■ What the task asks:
Would you please write out the records below exactly as they appear?

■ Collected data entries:
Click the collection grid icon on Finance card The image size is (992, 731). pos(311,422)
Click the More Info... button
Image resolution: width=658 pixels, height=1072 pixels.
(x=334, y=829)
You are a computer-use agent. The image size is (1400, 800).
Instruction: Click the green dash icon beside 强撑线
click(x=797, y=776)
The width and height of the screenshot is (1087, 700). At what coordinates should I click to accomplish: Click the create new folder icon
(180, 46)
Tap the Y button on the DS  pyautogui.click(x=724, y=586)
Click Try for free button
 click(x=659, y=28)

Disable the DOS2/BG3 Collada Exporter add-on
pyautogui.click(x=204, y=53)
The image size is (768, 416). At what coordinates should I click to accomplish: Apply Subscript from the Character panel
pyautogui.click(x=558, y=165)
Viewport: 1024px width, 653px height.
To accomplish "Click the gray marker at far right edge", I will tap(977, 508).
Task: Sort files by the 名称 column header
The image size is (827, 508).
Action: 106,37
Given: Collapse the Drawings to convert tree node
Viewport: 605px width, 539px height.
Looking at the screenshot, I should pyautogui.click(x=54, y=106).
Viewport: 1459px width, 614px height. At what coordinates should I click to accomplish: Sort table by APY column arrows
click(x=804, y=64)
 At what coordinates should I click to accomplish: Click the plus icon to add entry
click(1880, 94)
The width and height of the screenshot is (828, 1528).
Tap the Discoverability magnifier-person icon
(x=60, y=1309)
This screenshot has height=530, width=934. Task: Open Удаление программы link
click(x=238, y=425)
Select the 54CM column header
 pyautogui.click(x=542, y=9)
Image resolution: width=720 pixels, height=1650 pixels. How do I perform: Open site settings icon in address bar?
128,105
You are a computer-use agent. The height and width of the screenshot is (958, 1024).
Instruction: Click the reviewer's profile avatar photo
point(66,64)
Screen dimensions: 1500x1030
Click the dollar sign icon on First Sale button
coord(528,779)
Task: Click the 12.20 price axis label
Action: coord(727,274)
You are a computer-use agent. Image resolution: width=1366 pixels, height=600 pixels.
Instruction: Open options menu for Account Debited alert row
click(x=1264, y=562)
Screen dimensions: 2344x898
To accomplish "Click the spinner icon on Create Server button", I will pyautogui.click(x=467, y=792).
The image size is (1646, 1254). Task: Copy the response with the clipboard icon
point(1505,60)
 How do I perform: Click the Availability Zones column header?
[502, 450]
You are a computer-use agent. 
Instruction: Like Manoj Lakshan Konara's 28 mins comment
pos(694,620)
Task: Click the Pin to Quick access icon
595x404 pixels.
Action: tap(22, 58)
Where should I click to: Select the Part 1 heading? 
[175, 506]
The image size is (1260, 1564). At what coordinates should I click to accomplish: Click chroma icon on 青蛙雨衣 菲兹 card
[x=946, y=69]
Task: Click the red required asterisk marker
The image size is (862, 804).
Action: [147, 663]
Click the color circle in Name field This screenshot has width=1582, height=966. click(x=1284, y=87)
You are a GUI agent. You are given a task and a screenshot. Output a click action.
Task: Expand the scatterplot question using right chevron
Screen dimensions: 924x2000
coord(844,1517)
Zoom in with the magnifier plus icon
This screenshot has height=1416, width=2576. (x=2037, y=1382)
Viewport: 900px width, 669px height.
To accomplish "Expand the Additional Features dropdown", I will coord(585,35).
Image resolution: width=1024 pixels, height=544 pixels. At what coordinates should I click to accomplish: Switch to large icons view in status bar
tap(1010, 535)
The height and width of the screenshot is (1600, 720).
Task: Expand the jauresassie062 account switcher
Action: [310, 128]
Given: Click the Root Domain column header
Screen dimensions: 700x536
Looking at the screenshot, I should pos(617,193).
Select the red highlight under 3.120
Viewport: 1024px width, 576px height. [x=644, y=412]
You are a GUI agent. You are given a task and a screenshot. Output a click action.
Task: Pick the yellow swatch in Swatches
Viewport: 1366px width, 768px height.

■ Reply:
Click the collection grid icon on Finance card The image size is (992, 731). pos(311,422)
Click the More Info... button
Image resolution: width=658 pixels, height=1072 pixels.
(x=334, y=829)
You are a computer-use agent. The image size is (1400, 800).
Instruction: Click the green dash icon beside 强撑线
click(x=797, y=776)
The width and height of the screenshot is (1087, 700). At what coordinates should I click to accomplish: Click the create new folder icon
(180, 46)
Tap the Y button on the DS  pyautogui.click(x=724, y=586)
Click Try for free button
 click(x=659, y=28)

Disable the DOS2/BG3 Collada Exporter add-on
pyautogui.click(x=204, y=53)
The image size is (768, 416). At what coordinates should I click to accomplish: Apply Subscript from the Character panel
pyautogui.click(x=558, y=165)
Viewport: 1024px width, 653px height.
To accomplish "Click the gray marker at far right edge", I will tap(977, 508).
Task: Sort files by the 名称 column header
The image size is (827, 508).
Action: 106,37
Given: Collapse the Drawings to convert tree node
Viewport: 605px width, 539px height.
Looking at the screenshot, I should pyautogui.click(x=54, y=106).
Viewport: 1459px width, 614px height. At what coordinates should I click to accomplish: Sort table by APY column arrows
click(x=804, y=64)
 At what coordinates should I click to accomplish: Click the plus icon to add entry
click(1880, 94)
The width and height of the screenshot is (828, 1528).
Tap the Discoverability magnifier-person icon
(x=60, y=1309)
This screenshot has height=530, width=934. Task: Open Удаление программы link
click(x=238, y=425)
Select the 54CM column header
 pyautogui.click(x=542, y=9)
Image resolution: width=720 pixels, height=1650 pixels. How do I perform: Open site settings icon in address bar?
128,105
You are a computer-use agent. The height and width of the screenshot is (958, 1024).
Instruction: Click the reviewer's profile avatar photo
point(66,64)
Screen dimensions: 1500x1030
Click the dollar sign icon on First Sale button
coord(528,779)
Task: Click the 12.20 price axis label
Action: coord(727,274)
You are a computer-use agent. Image resolution: width=1366 pixels, height=600 pixels.
Instruction: Open options menu for Account Debited alert row
click(x=1264, y=562)
Screen dimensions: 2344x898
To accomplish "Click the spinner icon on Create Server button", I will pyautogui.click(x=467, y=792).
The image size is (1646, 1254). Task: Copy the response with the clipboard icon
point(1505,60)
 How do I perform: Click the Availability Zones column header?
[502, 450]
You are a computer-use agent. 
Instruction: Like Manoj Lakshan Konara's 28 mins comment
pos(694,620)
Task: Click the Pin to Quick access icon
595x404 pixels.
Action: tap(22, 58)
Where should I click to: Select the Part 1 heading? 
[175, 506]
The image size is (1260, 1564). At what coordinates should I click to accomplish: Click chroma icon on 青蛙雨衣 菲兹 card
[x=946, y=69]
Task: Click the red required asterisk marker
The image size is (862, 804).
Action: [147, 663]
Click the color circle in Name field This screenshot has width=1582, height=966. click(x=1284, y=87)
You are a GUI agent. You are given a task and a screenshot. Output a click action.
Task: Expand the scatterplot question using right chevron
Screen dimensions: 924x2000
coord(844,1517)
Zoom in with the magnifier plus icon
This screenshot has height=1416, width=2576. (x=2037, y=1382)
Viewport: 900px width, 669px height.
To accomplish "Expand the Additional Features dropdown", I will coord(585,35).
Image resolution: width=1024 pixels, height=544 pixels. At what coordinates should I click to accomplish: Switch to large icons view in status bar
tap(1010, 535)
The height and width of the screenshot is (1600, 720).
Task: Expand the jauresassie062 account switcher
Action: [310, 128]
Given: Click the Root Domain column header
Screen dimensions: 700x536
Looking at the screenshot, I should pos(617,193).
Select the red highlight under 3.120
Viewport: 1024px width, 576px height. [x=644, y=412]
You are a GUI agent. You are given a task and a screenshot. Output a click action.
Task: Pick the yellow swatch in Swatches
Viewport: 1366px width, 768px height.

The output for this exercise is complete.